For the Sodo arena, the city council’s transportation subcommittee voted 4-1 to advance the proposed vacation of a portion of Occidental Street to a vote May 2 from the full council..
Nearly four years after after he made a five-year commitment with the city to build an arena in Sodo and find a team to occupy it, developer Chris Hansen finally scored. He won a city council subcommittee vote 4-1 Tuesday afternoon to advance his project to a full council vote May 2.
Enhanced by a PowerPoint presentation from Hansen’s team with a dazzling array of previously undisclosed public amenities as well as capital improvements such as a parking garage and a pedestrian overpass, all funded by Hansen, the decision to advance the vacation of a one-block stretch of Occidental Street was supported by transportation committee chair Mike O’Brien, along with members Tim Burgess, Bruce Harrell and Rob Johnson.
Hansen’s PP presentation can be found here.
Sally Bagshaw was the lone dissenter, saying vacating Occidental was “a seriously bad idea.” She needs all of the remaining council members — Lisa Herbold, Kshama Sawant, Debora Juarez and Lorena Gonzalez — to agree with her May 2 to stop the process.
Perhaps the most unexpected bit of information came from Burgess, who was a signatory to the 2012 memorandum of understanding among Hansen, the city and King County that provided the framework of the arena deal.
Burgess explained the council regularly considers street vacations from developers whose proposals claim a public good that requires council verification and approval. Then he flashed a slide of the Seattle map.
The Port of Seattle, which has been the most vigorous opponent of the Occidental vacation, claiming that a third sports venue in Sodo would seriously bind freight traffic and cost many jobs, had 32 approved requests from the council for street vacations.
The drop-the-mic moment passed quietly in the chamber, because many of the pro-and-con speakers in the earlier public-comment period had departed. But there was no mistaking that some wind escaped the port’s sails.
The 32 requests granted don’t reflect on the arguments about Occidental, but they do suggest that the port’s long-held belief that the city has been dismissive of port positions was a tad overwrought.
Another primary opponent, the Mariners, were similarly granted a vacation in 1996 for the same street, Occidental, a little farther north, to make room for Safeco Field.
Nearly as much a milestone in the process was a vote on nine amendments to the Seattle Department of Transportation’s conditions for approving the vacation. Council members and staff, hearing from opponents recently as the vote approached, tightened and clarified language and responsibilities in the documents. Bagshaw abstained, while the other four council members voted to pass on the amendments to the full council.
Perhaps the most important among them was an amendment to strengthen the event-scheduling requirements to reduce the number of days with multiple large crowds. The Mariners, as well as the Seahawks, wrote lengthy, detailed complaints to the council saying that they had no substantive meetings with Hansen’s company, ArenaCo, prior to the Tuesday vote to advance the vacation.

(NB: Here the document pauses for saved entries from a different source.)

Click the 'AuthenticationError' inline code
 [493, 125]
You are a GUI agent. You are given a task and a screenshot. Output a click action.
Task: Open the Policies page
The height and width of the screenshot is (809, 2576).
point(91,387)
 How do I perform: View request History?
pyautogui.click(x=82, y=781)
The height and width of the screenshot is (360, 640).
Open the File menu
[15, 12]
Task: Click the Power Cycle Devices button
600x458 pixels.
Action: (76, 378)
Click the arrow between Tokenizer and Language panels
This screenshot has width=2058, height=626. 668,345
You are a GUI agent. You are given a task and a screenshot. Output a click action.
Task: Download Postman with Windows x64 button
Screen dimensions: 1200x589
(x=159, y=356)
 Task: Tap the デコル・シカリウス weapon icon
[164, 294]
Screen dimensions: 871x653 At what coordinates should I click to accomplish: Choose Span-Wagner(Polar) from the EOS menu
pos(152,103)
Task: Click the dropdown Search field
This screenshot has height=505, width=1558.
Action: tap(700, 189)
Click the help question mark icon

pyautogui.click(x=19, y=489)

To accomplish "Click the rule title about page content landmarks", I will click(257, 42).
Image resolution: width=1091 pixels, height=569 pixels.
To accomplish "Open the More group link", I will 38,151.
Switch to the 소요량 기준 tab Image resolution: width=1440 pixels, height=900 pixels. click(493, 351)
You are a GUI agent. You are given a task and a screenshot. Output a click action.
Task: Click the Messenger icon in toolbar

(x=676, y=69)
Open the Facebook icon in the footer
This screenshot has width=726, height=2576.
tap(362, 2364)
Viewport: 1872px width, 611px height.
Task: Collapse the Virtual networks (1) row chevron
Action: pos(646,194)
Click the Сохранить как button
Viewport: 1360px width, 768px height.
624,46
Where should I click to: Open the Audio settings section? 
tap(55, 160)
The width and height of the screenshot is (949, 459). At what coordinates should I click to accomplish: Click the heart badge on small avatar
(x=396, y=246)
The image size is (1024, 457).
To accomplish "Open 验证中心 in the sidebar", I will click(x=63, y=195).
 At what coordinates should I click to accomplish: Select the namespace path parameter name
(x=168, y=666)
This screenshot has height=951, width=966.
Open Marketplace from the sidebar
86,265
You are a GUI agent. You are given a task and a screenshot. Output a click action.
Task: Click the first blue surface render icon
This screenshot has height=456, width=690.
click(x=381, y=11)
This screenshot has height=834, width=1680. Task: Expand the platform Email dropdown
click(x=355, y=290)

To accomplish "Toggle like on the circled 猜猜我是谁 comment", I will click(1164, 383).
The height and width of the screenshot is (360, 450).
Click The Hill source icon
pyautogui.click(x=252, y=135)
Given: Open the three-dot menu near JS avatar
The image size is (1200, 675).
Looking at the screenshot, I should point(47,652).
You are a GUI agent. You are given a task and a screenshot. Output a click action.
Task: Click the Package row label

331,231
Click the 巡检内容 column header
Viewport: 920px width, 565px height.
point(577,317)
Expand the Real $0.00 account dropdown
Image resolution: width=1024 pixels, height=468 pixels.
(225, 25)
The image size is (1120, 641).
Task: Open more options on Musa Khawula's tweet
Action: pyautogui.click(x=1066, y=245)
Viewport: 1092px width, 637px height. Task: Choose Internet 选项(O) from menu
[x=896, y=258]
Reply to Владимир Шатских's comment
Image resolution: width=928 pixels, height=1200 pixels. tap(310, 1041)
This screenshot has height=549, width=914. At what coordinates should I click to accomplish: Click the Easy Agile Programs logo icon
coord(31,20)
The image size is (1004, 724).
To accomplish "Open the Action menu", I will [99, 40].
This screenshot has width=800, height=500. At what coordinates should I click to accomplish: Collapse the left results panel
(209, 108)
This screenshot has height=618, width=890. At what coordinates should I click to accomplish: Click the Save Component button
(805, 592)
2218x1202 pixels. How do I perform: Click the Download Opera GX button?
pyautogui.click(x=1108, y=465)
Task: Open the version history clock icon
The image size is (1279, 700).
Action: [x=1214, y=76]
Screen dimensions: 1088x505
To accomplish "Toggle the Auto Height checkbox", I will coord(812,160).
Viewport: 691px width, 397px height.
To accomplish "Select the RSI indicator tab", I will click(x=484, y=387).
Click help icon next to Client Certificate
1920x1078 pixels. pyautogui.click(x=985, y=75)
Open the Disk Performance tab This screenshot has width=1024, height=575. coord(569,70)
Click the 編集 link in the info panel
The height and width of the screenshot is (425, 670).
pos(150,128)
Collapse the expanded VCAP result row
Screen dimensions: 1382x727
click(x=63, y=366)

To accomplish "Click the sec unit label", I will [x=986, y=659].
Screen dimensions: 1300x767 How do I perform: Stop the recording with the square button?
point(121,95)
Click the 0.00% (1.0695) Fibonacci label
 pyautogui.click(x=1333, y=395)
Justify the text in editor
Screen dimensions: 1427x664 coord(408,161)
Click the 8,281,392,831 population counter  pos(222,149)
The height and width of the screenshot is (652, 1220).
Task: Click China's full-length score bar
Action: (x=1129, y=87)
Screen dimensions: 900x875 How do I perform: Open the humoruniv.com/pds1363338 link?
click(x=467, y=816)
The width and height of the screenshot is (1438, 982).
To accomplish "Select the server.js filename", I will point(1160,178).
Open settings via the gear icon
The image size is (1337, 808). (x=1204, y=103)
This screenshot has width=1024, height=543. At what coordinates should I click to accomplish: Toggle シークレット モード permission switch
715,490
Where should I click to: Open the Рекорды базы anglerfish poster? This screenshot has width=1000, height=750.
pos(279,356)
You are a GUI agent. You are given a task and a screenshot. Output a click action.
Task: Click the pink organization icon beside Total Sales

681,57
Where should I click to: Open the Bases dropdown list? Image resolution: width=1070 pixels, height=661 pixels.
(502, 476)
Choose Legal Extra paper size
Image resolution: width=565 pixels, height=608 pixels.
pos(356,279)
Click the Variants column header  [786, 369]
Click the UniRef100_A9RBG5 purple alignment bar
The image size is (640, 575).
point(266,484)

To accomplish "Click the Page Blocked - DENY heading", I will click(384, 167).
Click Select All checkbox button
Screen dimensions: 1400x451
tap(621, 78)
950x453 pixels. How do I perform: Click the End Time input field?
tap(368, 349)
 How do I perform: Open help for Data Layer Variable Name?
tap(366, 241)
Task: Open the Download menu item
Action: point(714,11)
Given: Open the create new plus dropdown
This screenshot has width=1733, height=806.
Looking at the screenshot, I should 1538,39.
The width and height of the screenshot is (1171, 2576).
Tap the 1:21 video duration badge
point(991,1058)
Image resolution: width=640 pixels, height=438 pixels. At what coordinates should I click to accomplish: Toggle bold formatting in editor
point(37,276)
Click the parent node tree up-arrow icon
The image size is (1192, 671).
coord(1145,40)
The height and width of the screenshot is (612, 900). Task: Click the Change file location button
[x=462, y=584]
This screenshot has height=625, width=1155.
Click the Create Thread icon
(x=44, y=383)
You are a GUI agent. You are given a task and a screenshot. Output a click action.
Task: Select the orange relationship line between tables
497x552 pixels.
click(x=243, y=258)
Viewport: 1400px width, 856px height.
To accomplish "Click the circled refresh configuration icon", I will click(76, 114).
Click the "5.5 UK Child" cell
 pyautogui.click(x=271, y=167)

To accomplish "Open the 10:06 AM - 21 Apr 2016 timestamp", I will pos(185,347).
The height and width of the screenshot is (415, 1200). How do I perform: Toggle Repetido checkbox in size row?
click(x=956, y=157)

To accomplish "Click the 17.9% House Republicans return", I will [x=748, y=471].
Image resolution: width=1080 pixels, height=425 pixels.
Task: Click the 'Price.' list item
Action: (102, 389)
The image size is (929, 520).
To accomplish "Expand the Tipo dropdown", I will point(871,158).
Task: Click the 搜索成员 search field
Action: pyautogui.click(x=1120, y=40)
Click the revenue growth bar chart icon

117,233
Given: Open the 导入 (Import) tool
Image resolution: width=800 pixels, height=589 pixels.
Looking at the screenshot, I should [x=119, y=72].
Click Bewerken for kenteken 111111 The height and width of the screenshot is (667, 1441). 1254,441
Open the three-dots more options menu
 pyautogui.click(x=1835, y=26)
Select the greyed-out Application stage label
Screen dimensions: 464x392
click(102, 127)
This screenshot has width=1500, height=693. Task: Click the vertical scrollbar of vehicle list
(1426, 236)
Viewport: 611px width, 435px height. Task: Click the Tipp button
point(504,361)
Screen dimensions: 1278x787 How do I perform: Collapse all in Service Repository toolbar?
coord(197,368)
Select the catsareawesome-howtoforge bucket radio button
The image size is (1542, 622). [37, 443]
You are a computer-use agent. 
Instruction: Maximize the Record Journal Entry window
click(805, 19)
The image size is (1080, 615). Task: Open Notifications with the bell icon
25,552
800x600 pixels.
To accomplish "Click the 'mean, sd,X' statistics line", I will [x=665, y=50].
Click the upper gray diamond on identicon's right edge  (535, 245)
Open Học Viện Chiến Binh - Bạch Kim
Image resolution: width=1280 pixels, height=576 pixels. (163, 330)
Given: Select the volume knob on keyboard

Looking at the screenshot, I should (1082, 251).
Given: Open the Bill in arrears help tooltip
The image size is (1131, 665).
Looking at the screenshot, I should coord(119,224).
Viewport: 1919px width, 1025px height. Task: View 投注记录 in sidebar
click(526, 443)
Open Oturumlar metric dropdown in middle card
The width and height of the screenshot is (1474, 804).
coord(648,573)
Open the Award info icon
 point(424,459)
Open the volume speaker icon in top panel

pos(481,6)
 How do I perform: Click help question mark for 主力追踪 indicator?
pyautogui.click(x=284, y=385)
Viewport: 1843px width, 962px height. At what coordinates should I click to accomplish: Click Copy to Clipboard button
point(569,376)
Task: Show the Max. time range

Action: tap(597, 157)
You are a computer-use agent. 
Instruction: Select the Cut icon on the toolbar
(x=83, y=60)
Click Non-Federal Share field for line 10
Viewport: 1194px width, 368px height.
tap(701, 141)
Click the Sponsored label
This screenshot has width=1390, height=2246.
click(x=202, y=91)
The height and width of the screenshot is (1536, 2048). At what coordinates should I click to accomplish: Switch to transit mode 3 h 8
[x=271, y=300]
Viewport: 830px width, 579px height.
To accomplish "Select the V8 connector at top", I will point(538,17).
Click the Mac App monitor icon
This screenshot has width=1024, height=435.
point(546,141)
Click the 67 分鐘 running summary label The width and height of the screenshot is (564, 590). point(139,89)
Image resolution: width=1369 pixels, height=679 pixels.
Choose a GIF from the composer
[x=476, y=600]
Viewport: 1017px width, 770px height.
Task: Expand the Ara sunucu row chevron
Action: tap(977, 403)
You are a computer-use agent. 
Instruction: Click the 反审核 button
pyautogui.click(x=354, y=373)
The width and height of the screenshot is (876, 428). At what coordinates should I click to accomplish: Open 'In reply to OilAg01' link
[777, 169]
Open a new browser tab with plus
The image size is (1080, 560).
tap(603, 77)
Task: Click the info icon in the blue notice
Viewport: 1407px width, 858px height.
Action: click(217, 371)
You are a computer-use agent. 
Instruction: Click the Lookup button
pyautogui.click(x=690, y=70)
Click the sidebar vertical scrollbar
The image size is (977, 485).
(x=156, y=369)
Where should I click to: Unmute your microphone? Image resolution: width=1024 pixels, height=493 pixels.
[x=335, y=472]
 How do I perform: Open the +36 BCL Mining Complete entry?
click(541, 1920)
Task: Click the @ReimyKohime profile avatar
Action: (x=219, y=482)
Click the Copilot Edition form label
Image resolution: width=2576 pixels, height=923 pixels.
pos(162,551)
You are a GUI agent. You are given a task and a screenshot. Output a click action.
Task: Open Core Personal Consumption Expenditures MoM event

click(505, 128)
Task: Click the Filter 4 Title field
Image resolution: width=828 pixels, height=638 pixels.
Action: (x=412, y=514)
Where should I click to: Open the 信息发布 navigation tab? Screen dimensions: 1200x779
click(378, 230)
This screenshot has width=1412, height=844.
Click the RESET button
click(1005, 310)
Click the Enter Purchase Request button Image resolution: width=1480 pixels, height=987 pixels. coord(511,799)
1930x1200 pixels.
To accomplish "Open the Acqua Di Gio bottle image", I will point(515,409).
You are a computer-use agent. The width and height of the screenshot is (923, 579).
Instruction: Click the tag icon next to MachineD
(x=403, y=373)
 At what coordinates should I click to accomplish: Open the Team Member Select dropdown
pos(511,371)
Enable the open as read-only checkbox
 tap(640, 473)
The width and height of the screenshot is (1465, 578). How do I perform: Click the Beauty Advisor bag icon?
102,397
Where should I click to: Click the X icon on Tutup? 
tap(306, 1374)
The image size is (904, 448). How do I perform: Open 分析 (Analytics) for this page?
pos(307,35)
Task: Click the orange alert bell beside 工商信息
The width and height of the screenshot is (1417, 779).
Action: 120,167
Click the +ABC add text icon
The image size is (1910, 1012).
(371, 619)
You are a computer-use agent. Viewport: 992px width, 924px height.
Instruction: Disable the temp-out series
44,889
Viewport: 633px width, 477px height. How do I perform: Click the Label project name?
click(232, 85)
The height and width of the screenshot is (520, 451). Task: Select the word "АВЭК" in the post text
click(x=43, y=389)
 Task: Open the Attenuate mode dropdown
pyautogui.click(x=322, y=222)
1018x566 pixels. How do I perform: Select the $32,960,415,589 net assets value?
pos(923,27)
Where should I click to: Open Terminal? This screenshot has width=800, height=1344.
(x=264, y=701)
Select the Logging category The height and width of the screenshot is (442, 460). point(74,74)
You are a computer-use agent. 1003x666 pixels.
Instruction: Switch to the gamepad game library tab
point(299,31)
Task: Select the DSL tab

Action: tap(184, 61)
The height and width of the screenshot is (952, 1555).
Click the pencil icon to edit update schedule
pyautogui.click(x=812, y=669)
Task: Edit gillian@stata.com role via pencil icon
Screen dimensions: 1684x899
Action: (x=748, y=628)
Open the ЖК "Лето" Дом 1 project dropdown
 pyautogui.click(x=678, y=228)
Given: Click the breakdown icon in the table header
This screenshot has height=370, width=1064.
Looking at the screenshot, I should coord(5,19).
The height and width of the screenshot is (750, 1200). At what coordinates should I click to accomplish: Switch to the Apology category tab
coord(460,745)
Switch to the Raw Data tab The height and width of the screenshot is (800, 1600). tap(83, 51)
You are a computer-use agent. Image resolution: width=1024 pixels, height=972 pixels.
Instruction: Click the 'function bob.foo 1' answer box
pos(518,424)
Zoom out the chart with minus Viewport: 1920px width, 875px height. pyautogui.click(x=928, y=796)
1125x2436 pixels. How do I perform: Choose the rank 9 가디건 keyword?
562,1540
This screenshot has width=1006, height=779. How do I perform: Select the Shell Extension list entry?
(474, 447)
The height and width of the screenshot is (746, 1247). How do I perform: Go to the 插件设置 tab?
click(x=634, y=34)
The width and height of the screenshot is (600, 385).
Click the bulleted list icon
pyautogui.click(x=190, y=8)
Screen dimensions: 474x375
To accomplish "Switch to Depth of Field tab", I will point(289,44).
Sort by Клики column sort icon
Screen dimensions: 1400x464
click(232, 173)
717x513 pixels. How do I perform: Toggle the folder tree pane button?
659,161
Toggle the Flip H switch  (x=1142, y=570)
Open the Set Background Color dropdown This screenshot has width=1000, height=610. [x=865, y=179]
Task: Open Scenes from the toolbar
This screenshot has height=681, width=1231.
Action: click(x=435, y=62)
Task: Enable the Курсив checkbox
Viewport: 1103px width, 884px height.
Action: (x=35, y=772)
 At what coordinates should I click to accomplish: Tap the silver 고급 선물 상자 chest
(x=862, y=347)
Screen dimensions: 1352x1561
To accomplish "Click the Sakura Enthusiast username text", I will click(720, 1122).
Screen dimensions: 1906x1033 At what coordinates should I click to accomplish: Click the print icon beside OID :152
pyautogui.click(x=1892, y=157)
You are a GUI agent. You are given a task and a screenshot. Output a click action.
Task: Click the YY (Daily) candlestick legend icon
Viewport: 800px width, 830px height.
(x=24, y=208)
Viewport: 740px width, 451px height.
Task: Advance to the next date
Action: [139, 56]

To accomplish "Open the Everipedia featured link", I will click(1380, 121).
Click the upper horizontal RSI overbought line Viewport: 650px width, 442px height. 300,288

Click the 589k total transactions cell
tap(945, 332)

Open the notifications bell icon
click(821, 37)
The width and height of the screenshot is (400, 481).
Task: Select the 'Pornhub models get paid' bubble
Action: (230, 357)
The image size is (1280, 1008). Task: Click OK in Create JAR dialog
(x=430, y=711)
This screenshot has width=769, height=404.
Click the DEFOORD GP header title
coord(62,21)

Apparently some heavy, hasty negotiations among all parties, including the Sounders, took place in the last several days, because Burgess remarked that the meetings “were the first in a long while.”
One item that will draw further scrutiny leading up to the May 2 vote is this stipulation:
No arena event on a non-holiday weekday or weeknight may be scheduled to begin or end within one hour of the scheduled start or end time of any scheduled event at Safeco Field, or CenturyLink Field, or both, if 1) the reasonably anticipated attendance at the arena and one or more of those fields is more than 45,000 attendees, or 2) there would otherwise be three scheduled events starting or ending within an hour of each other at the Arena, Safeco or Century Link.
Harrell said that one-hour rule was a “non-starter” with the Seahawks, who called him and apparently insisted on more time between events. The amendment passed, with the understanding that the next two weeks would provide time for further changes.
Before the vote, O’Brien signaled some optimism, saying, “I believe there’s a path where this arena could be built. We get significant benefits and would continue to make the other investments where we continue to make our port and maritime industrial sector a thriving sector.”
Hansen agreed to pay for a pedestrian bridge ($15 million to $18 million) along Holgate Street to keep fans away from the nine railroad tracks near the proposed arena in Sodo.